Python 3 (CVE-2017-17522)

The code is:

class GenericBrowser(BaseBrowser):
    """Class for all browsers started with a command
       and without remote functionality."""

    def __init__(self, name):
        if isinstance(name, str):
            self.name = name
            self.args = ["%s"]
        else:
            # name should be a list with arguments
            self.name = name[0]
            self.args = name[1:]
        self.basename = os.path.basename(self.name)
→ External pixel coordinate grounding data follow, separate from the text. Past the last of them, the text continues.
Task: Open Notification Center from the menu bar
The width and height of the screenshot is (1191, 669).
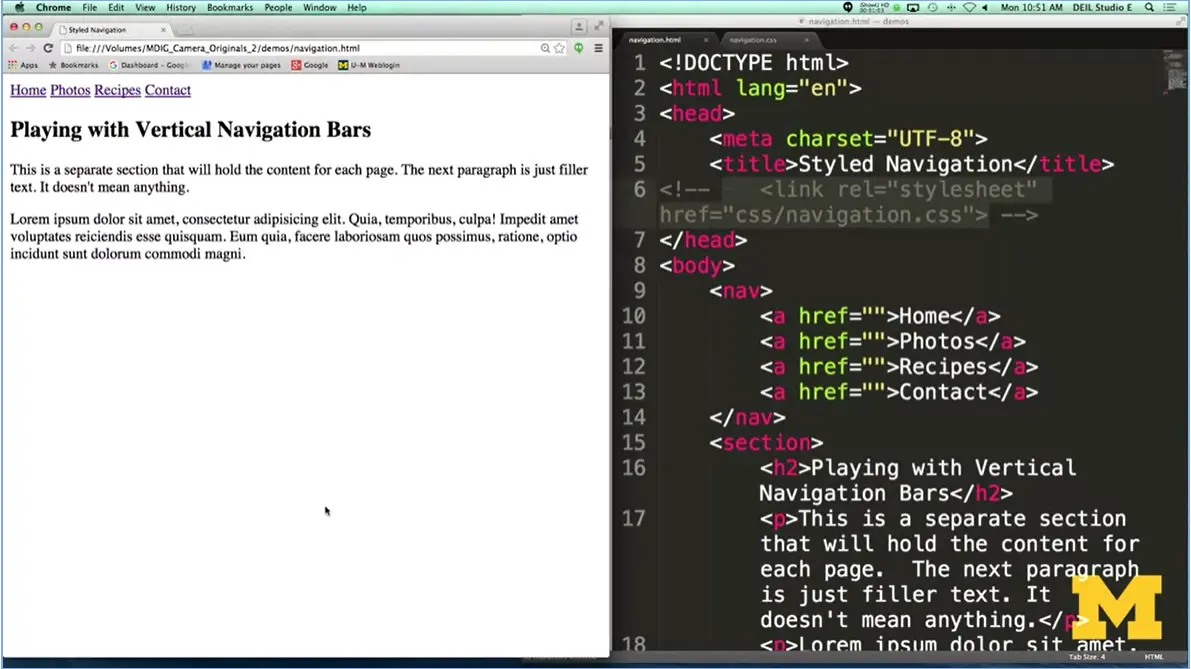Action: pos(1170,7)
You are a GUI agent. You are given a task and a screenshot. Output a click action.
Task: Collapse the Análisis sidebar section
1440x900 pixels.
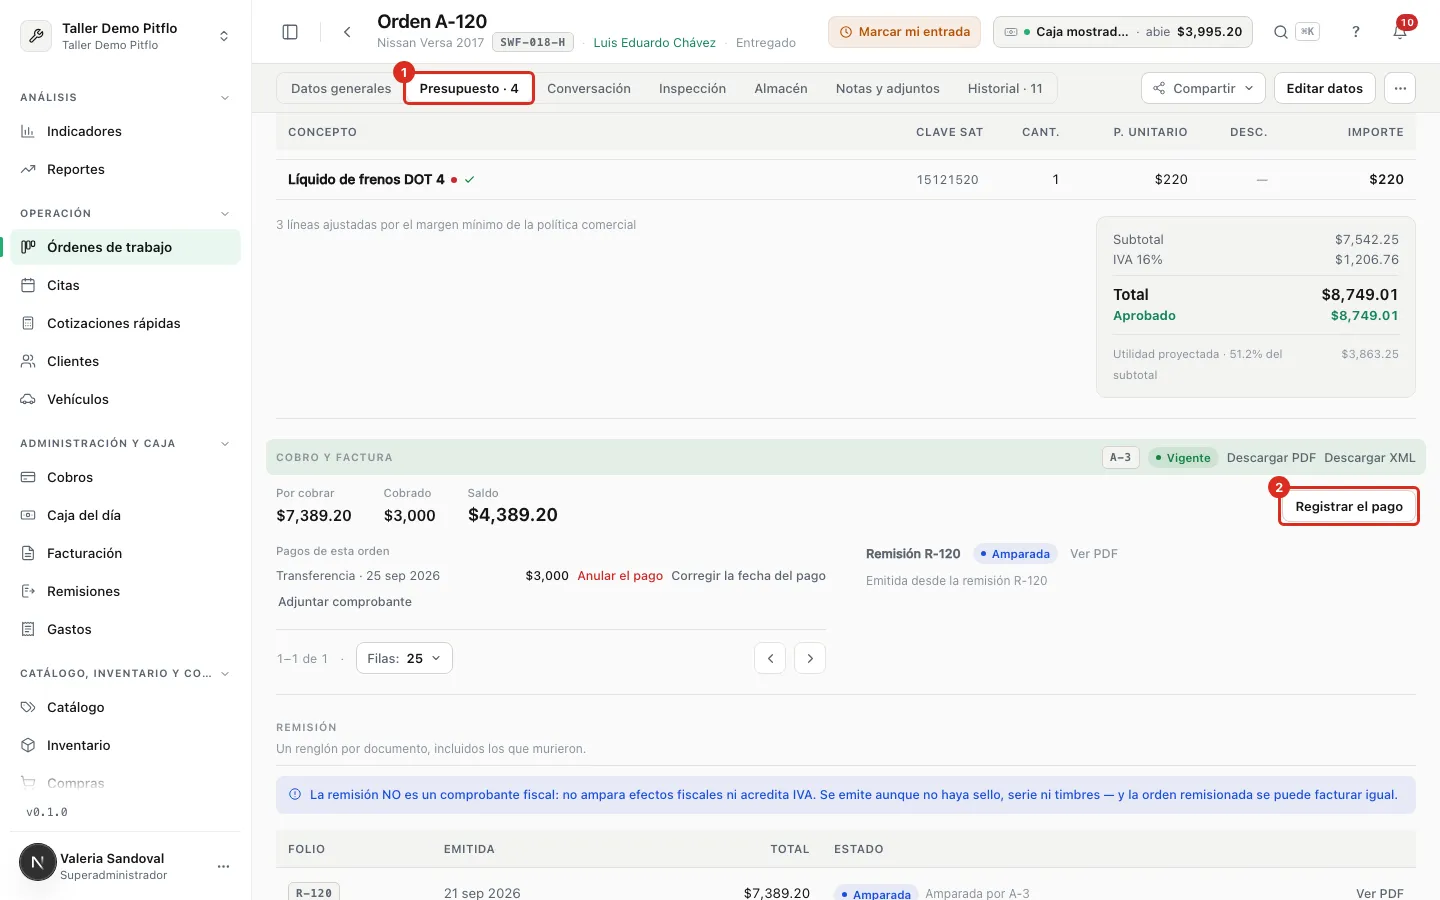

    def open(self, url, new=0, autoraise=True):
        cmdline = [self.name] + [arg.replace("%s", url)
                                 for arg in self.args]
        try:
            if sys.platform[:3] == 'win':
                p = subprocess.Popen(cmdline)
            else:
                p = subprocess.Popen(cmdline, close_fds=True)
            return not p.wait()
        except OSError:
            return False

A note in the CVE says:

NOTE: a software maintainer indicates that exploitation is impossible because the code relies on subprocess.Popen and the default shell=False setting.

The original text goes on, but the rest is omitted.